**Available records**.
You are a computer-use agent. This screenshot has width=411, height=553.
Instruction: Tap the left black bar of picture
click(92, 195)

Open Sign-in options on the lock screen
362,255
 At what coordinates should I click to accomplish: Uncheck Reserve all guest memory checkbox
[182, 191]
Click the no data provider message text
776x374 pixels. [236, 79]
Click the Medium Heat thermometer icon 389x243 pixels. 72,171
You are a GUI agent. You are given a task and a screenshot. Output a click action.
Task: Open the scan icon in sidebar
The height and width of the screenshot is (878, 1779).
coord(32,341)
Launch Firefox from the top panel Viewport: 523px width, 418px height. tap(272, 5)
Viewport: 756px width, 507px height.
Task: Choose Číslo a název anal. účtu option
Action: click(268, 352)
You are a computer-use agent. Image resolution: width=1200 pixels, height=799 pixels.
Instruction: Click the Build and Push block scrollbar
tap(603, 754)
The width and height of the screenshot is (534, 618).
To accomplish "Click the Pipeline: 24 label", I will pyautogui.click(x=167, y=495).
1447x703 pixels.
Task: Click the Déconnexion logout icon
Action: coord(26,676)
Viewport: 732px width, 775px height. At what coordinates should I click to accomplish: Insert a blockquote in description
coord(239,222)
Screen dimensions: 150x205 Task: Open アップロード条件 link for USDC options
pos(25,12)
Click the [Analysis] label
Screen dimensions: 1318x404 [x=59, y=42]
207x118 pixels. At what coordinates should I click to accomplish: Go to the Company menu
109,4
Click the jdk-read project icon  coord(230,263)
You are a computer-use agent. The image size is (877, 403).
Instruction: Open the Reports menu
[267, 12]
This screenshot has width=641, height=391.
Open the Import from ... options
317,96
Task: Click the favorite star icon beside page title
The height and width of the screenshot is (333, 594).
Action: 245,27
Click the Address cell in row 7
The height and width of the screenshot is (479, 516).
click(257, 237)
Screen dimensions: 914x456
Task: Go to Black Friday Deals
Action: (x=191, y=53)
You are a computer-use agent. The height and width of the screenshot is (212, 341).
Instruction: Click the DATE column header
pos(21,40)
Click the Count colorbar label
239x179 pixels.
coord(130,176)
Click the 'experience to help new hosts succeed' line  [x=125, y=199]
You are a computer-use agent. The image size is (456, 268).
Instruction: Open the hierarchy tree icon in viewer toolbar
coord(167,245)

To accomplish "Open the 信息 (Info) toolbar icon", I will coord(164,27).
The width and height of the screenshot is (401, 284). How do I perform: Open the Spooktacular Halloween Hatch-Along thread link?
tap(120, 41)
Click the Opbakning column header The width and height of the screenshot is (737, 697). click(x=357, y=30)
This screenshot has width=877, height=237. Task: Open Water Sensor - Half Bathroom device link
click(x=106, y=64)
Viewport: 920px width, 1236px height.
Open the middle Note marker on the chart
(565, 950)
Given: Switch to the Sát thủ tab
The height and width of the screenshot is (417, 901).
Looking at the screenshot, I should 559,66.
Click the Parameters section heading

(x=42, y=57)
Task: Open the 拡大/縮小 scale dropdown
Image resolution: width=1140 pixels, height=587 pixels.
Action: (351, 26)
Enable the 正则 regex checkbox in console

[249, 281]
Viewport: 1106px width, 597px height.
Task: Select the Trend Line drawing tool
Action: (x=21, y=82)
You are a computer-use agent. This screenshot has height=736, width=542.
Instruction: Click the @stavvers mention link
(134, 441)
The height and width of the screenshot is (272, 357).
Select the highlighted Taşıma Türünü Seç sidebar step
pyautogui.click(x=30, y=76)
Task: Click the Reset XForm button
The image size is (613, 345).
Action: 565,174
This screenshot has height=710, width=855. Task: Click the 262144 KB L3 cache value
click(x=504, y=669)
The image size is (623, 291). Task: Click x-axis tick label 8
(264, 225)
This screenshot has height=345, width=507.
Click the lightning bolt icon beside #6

**Action item**.
Copy the whole listing above once more, character for character.

**Written solution**.
You are a computer-use agent. This screenshot has width=411, height=553.
Instruction: Tap the left black bar of picture
click(92, 195)

Open Sign-in options on the lock screen
362,255
 At what coordinates should I click to accomplish: Uncheck Reserve all guest memory checkbox
[182, 191]
Click the no data provider message text
776x374 pixels. [236, 79]
Click the Medium Heat thermometer icon 389x243 pixels. 72,171
You are a GUI agent. You are given a task and a screenshot. Output a click action.
Task: Open the scan icon in sidebar
The height and width of the screenshot is (878, 1779).
coord(32,341)
Launch Firefox from the top panel Viewport: 523px width, 418px height. tap(272, 5)
Viewport: 756px width, 507px height.
Task: Choose Číslo a název anal. účtu option
Action: click(268, 352)
You are a computer-use agent. Image resolution: width=1200 pixels, height=799 pixels.
Instruction: Click the Build and Push block scrollbar
tap(603, 754)
The width and height of the screenshot is (534, 618).
To accomplish "Click the Pipeline: 24 label", I will pyautogui.click(x=167, y=495).
1447x703 pixels.
Task: Click the Déconnexion logout icon
Action: coord(26,676)
Viewport: 732px width, 775px height. At what coordinates should I click to accomplish: Insert a blockquote in description
coord(239,222)
Screen dimensions: 150x205 Task: Open アップロード条件 link for USDC options
pos(25,12)
Click the [Analysis] label
Screen dimensions: 1318x404 [x=59, y=42]
207x118 pixels. At what coordinates should I click to accomplish: Go to the Company menu
109,4
Click the jdk-read project icon  coord(230,263)
You are a computer-use agent. The image size is (877, 403).
Instruction: Open the Reports menu
[267, 12]
This screenshot has width=641, height=391.
Open the Import from ... options
317,96
Task: Click the favorite star icon beside page title
The height and width of the screenshot is (333, 594).
Action: 245,27
Click the Address cell in row 7
The height and width of the screenshot is (479, 516).
click(257, 237)
Screen dimensions: 914x456
Task: Go to Black Friday Deals
Action: (x=191, y=53)
You are a computer-use agent. The height and width of the screenshot is (212, 341).
Instruction: Click the DATE column header
pos(21,40)
Click the Count colorbar label
239x179 pixels.
coord(130,176)
Click the 'experience to help new hosts succeed' line  [x=125, y=199]
You are a computer-use agent. The image size is (456, 268).
Instruction: Open the hierarchy tree icon in viewer toolbar
coord(167,245)

To accomplish "Open the 信息 (Info) toolbar icon", I will coord(164,27).
The width and height of the screenshot is (401, 284). How do I perform: Open the Spooktacular Halloween Hatch-Along thread link?
tap(120, 41)
Click the Opbakning column header The width and height of the screenshot is (737, 697). click(x=357, y=30)
This screenshot has width=877, height=237. Task: Open Water Sensor - Half Bathroom device link
click(x=106, y=64)
Viewport: 920px width, 1236px height.
Open the middle Note marker on the chart
(565, 950)
Given: Switch to the Sát thủ tab
The height and width of the screenshot is (417, 901).
Looking at the screenshot, I should 559,66.
Click the Parameters section heading

(x=42, y=57)
Task: Open the 拡大/縮小 scale dropdown
Image resolution: width=1140 pixels, height=587 pixels.
Action: (351, 26)
Enable the 正则 regex checkbox in console

[249, 281]
Viewport: 1106px width, 597px height.
Task: Select the Trend Line drawing tool
Action: (x=21, y=82)
You are a computer-use agent. This screenshot has height=736, width=542.
Instruction: Click the @stavvers mention link
(134, 441)
The height and width of the screenshot is (272, 357).
Select the highlighted Taşıma Türünü Seç sidebar step
pyautogui.click(x=30, y=76)
Task: Click the Reset XForm button
The image size is (613, 345).
Action: 565,174
This screenshot has height=710, width=855. Task: Click the 262144 KB L3 cache value
click(x=504, y=669)
The image size is (623, 291). Task: Click x-axis tick label 8
(264, 225)
This screenshot has height=345, width=507.
Click the lightning bolt icon beside #6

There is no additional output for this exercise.